# How do you solve (x+7)^2= -12?

May 22, 2016

No solutions among real numbers.
Among complex numbers the two solutions are
${x}_{1} = - 7 + 2 \sqrt{3} i$ and
${x}_{2} = - 7 - 2 \sqrt{3} i$

#### Explanation:

When solving equations it is very important to define the domain of its solutions.
Are we looking for Integer solution? Rational solutions? Real solutions? Complex solutions?

Traditionally, most of the equations addressed in high school Algebra are to be solved in real numbers. This problem does not specify the domain, so we will consider two cases: real_solutions and _complex solutions.

There is no real $x$ that solve this equation because on the left we will always have a non-negative number, no matter which real $x$ we substitute since it's a square ${\left(x + 7\right)}^{2}$, while on the right we have negative number $- 12$.

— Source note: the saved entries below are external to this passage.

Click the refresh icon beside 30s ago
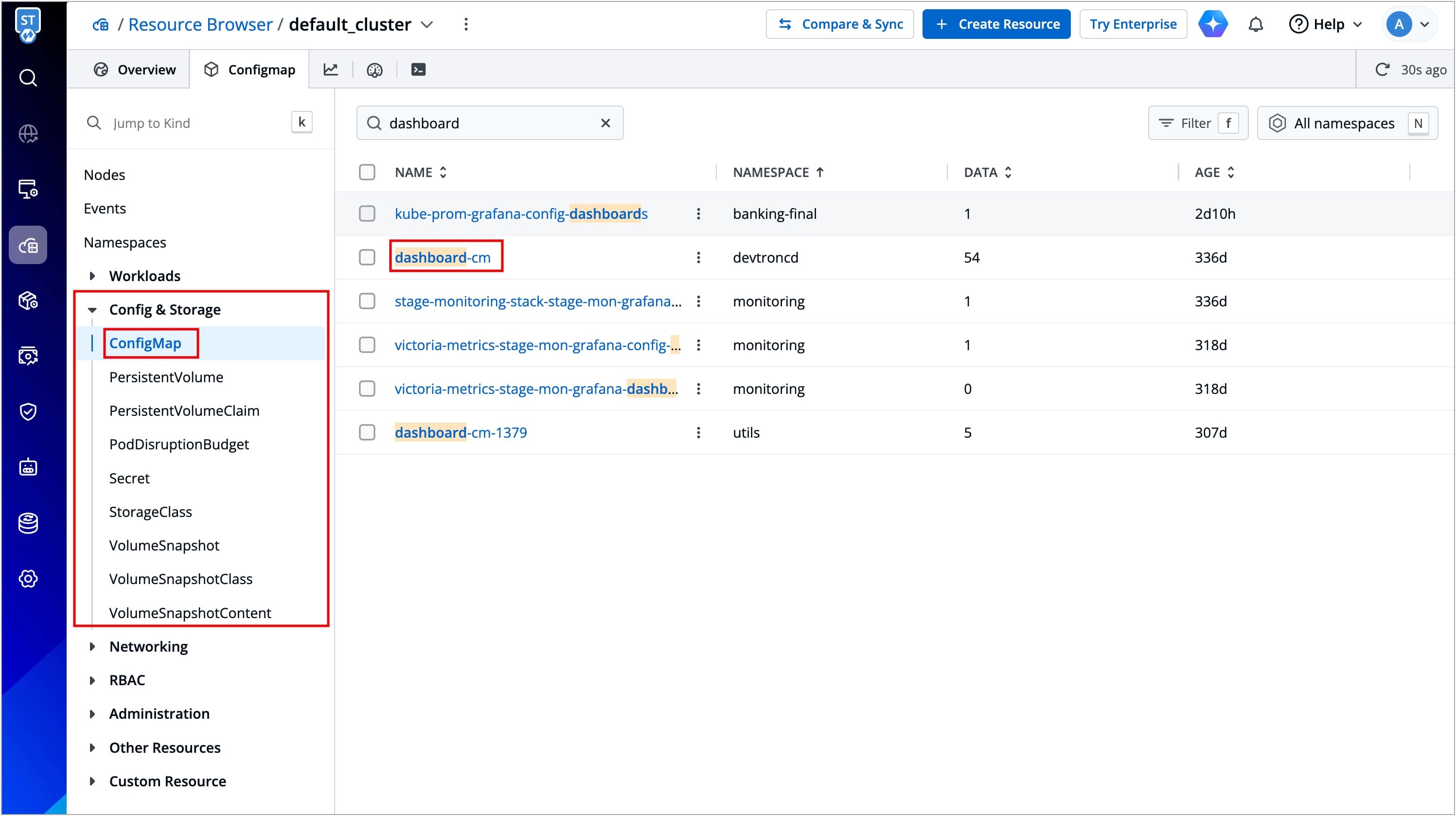Screen dimensions: 1456x816 pos(1382,70)
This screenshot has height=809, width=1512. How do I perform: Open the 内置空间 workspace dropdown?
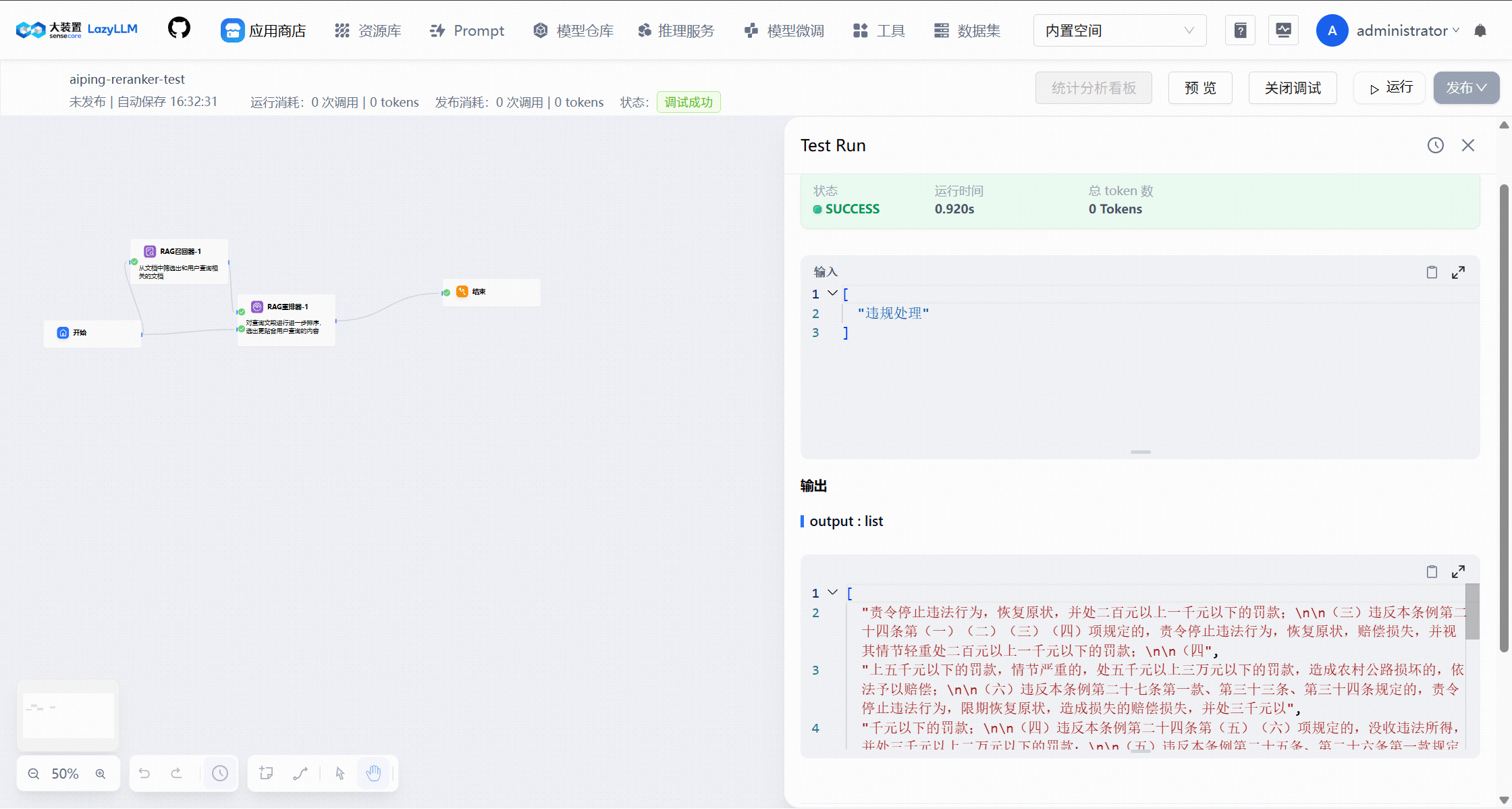[1119, 30]
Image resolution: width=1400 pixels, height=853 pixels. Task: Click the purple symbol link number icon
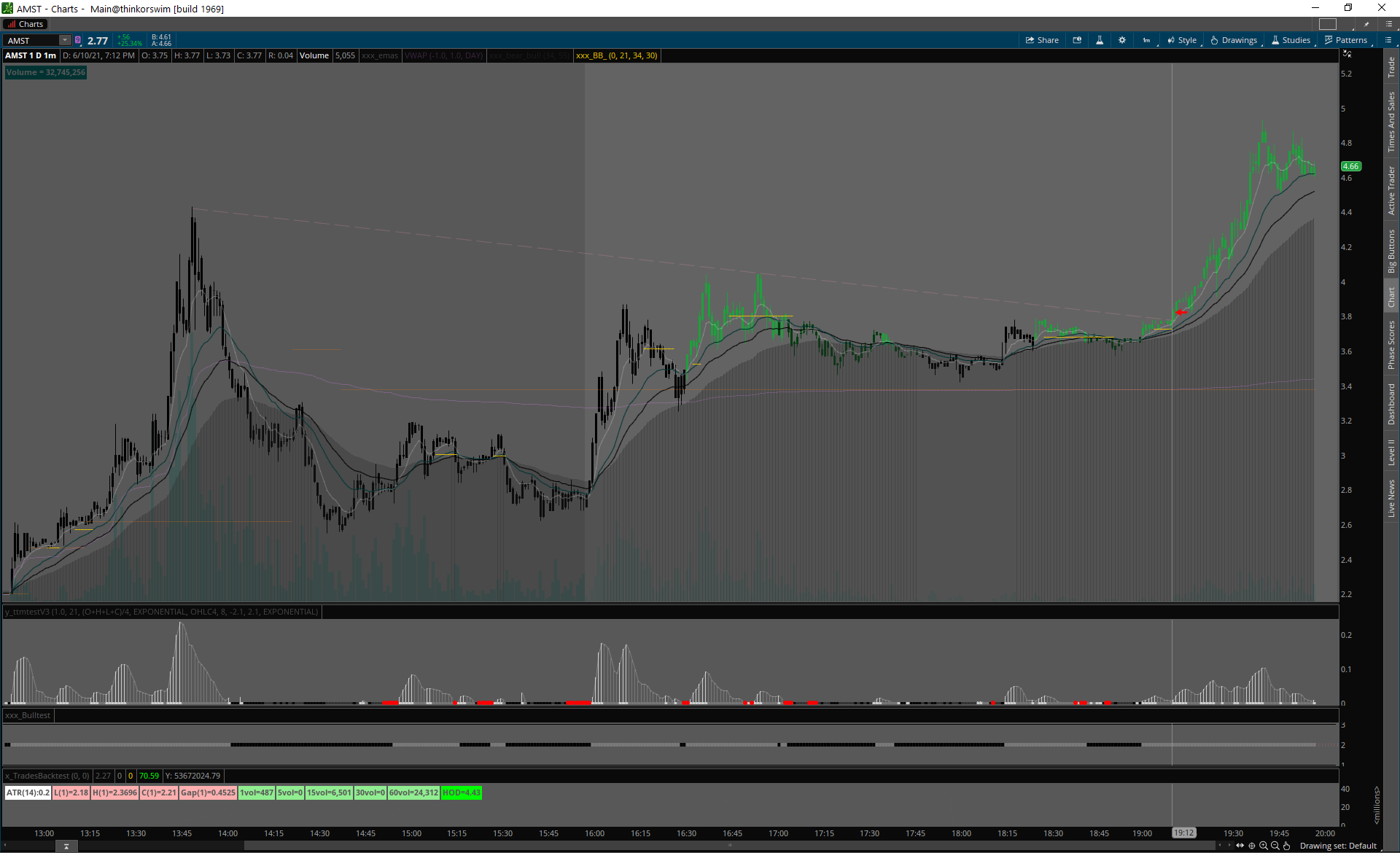[78, 40]
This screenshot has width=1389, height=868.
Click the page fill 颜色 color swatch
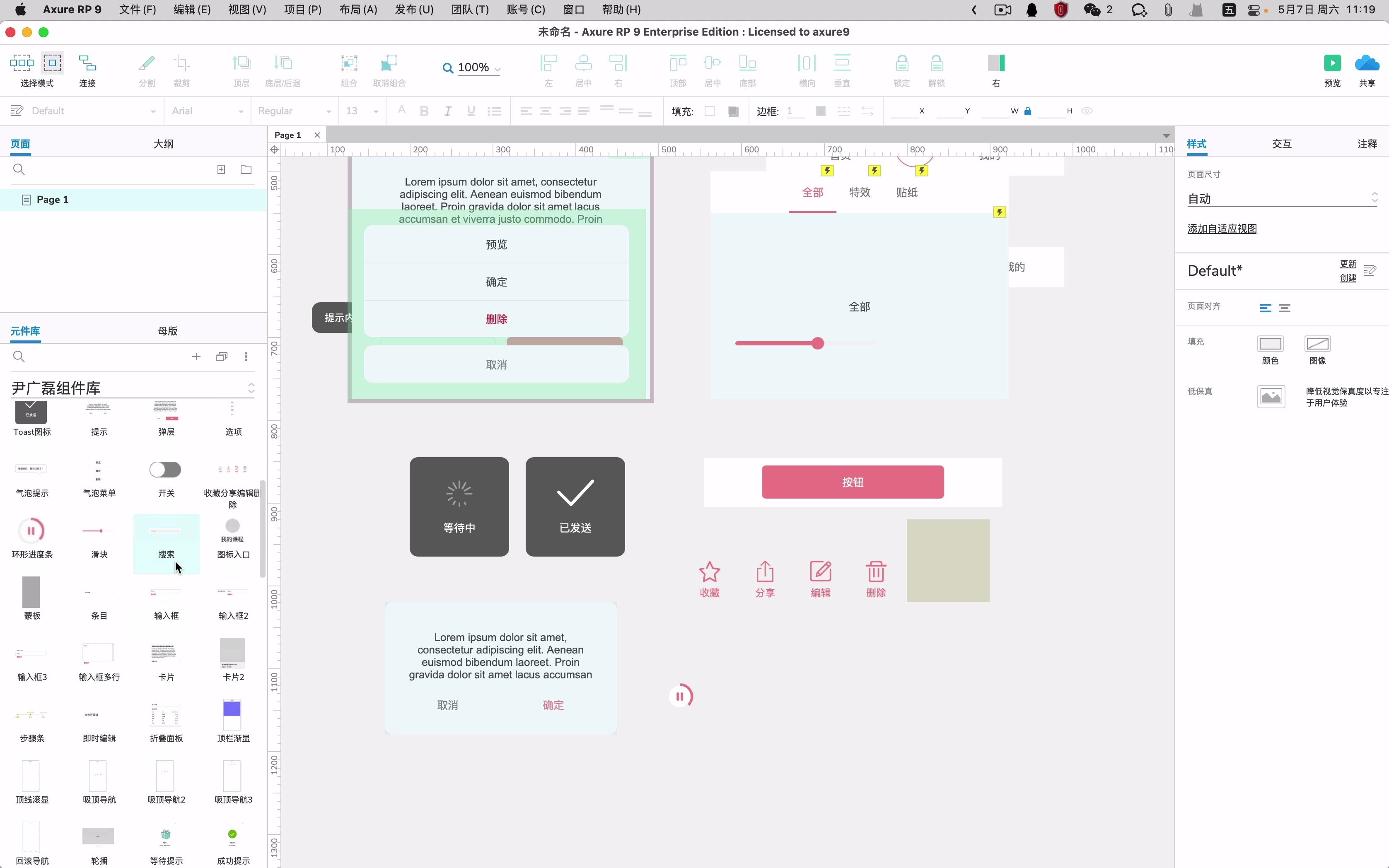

If we expand our search for solutions to complex numbers, and use the classic complex number $i$ that, being squared, gives $- 1$, we can extract the square root from both sides of the equation getting
$x + 7 = \pm \sqrt{- 12}$ or
$x + 7 = \pm \sqrt{- 1} \sqrt{12}$ or
$x + 7 = \pm i \cdot \sqrt{12}$ or
$x + 7 = \pm i \cdot 2 \sqrt{3}$
which gives two solutions for $x$:
${x}_{1} = - 7 + 2 \sqrt{3} i$ and
${x}_{2} = - 7 - 2 \sqrt{3} i$

CHECK (never skip this step when solving equations!!!)
${\left({x}_{1} + 7\right)}^{2} = {\left(2 \sqrt{3} i\right)}^{2} = 12 \cdot {i}^{2} = 12 \cdot \left(- 1\right) = - 12$
${\left({x}_{2} + 7\right)}^{2} = {\left(- 2 \sqrt{3} i\right)}^{2} = 12 \cdot {i}^{2} = 12 \cdot \left(- 1\right) = - 12$